Pour François Jarrige , il faut savoir percer la communication gouvernementale et accepter l’idée que la sobriété passe nécessairement en partie par la décroissance, c’est-à-dire à l’échelle des citoyens la baisse de notre consommation. « Derrière la décroissance énergétique, il y a la décroissance de nos consommations » insiste l’historien, qui pointe du doigt le fait que le terme de sobriété est moins lié à l’écologie punitive, c’est-à-dire qui limite les libertés individuelles, que le terme de décroissance.

Or, décroissance et sobriété ne s’opposent pas, elle se rejoindrait même de l’avis du chercheur.

Le mythe du découplage ou l’illusion du techno solutionnisme

Alors qu’en France, 2/3 du mix énergétique est composé d’énergies fossiles, François Jarrige plaide en faveur d’un consensus sur la nécessité de prendre le chemin de la décroissance. A la fois pour vivre plus sobrement mais aussi pour être en capacité de produire davantage ce dont on a besoin plutôt que ce dont on a envie. Par exemple, l’aviation est un secteur qui doit prendre le chemin de la décroissance, du moins pour les vols intérieurs.
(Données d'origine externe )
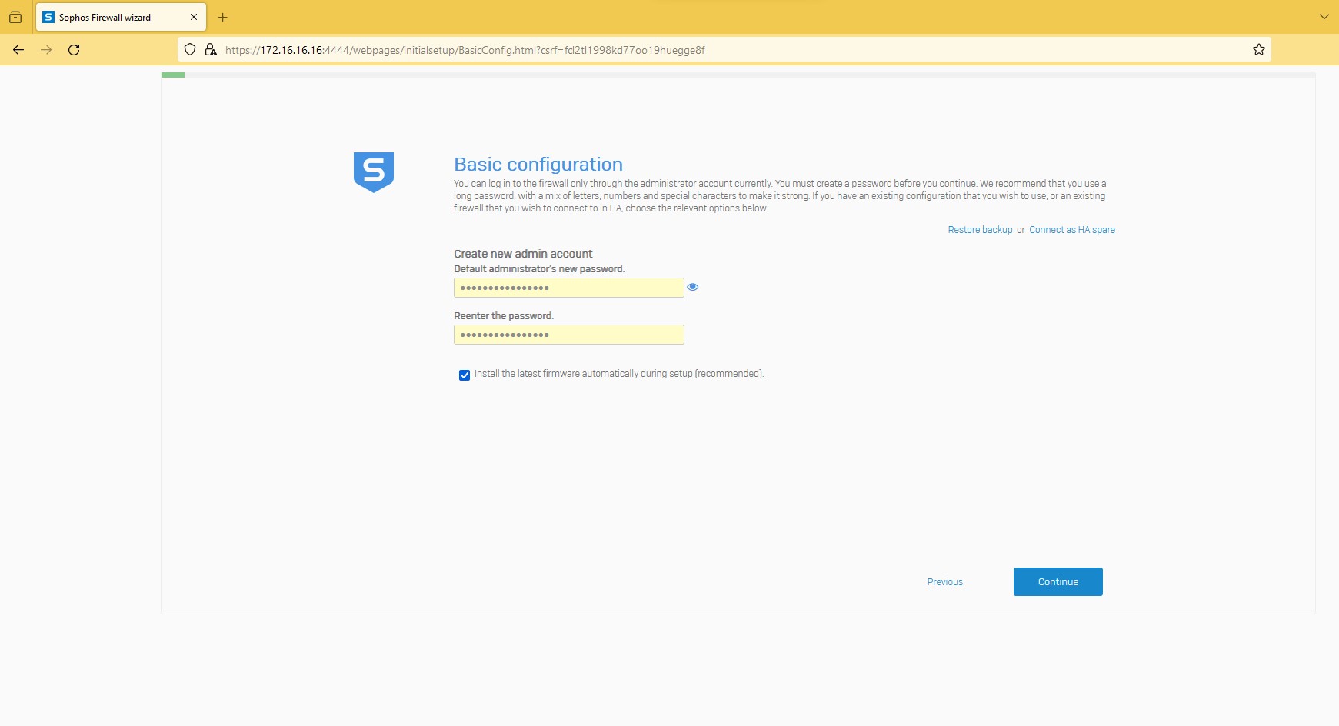Image resolution: width=1339 pixels, height=726 pixels.
Task: Reload the Sophos Firewall wizard page
Action: point(74,50)
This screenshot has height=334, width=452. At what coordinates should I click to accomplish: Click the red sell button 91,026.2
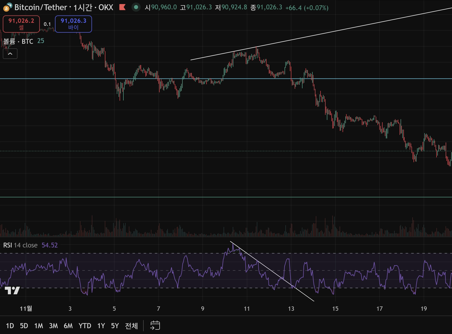pos(21,24)
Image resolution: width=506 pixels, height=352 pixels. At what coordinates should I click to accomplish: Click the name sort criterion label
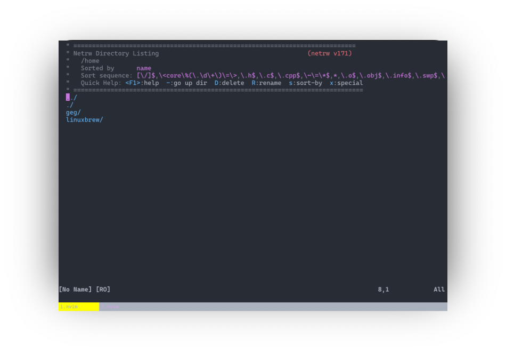(144, 68)
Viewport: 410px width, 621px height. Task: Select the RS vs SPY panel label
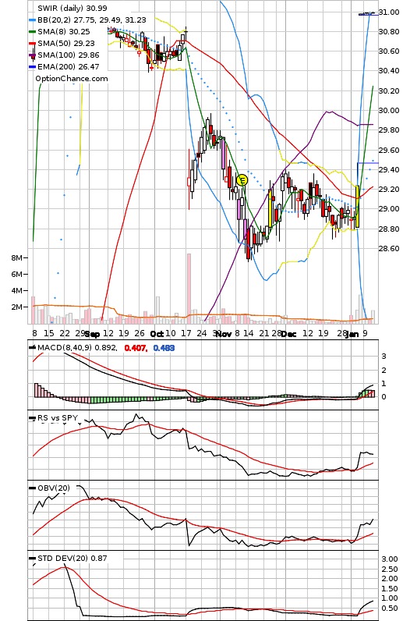58,418
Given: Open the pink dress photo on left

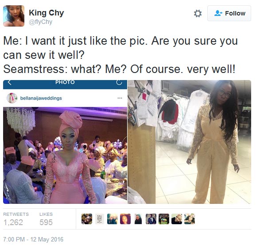Looking at the screenshot, I should (65, 155).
Le mythe du découplage et le techno solutionnisme sont notamment cités par le chercheur pour expliquer que nos modèles consuméristes se sont imposés et subsistent encore aujourd’hui. Selon le mythe du découplage, on va pouvoir continuer la croissance et le dynamisme économiques, et donc le niveau de vie matériel actuel en les découplant de toute conséquence environnementale. "C’est là-dessus que s’est construit le développement durable dans les années 80, puis la croissance verte" dans un second temps, selon François Jarrige . Aujourd’hui, une nouvelle croyance, de nature différente mais aux effets comparables a émergé : le techno solutionnisme. Celui-ci fait croire à bon nombre de consommateurs, d’après l’historien, que "la technologie va permettre d’optimiser nos consommations, d’optimiser nos productions et donc de maintenir la même qualité de service et continuer d’augmenter notre niveau de vie tout en diminuant notre consommation d’énergie."

A la fois pour Nicolas Goldberg, consultant, et François Jarrige, historien, il est essentiel d’appliquer dans le temps long une politique sérieuse de décarbonage de la société avec des infrastructures poussant à la pratique du vélo, avec des transports en commun fonctionnant à l’électricité, avec des consignes de chauffage et de clim qui soient respectées (ne pas chauffer au-dessus de 19 degrés, ne pas climatiser en-dessous de 26 degrés), avec un moratoire sur les panneaux publicitaires et, enfin, une extinction dans les périodes de tensions énergétiques.

C’est à ces conditions que l’on pourra constater des effets de sobriété énergétique significatifs, et pas autrement, même en multipliant les éco-gestes au niveau individuels, insuffisants face au défi environnemental qui marque notre époque.

Nicolas Goldberg est l'auteur d'une note pour le think-tank indépendant Terra Nova, intitulée «  Comment donner l’impulsion pour une sobriété collective, efficace, et aller au-delà des symboles ? », publiée le 23 août 2022.

François Jarrige est l'auteur de Face à la puissance. Une histoire des énergies alternatives à l'âge industriel, ( La Découverte, 2020).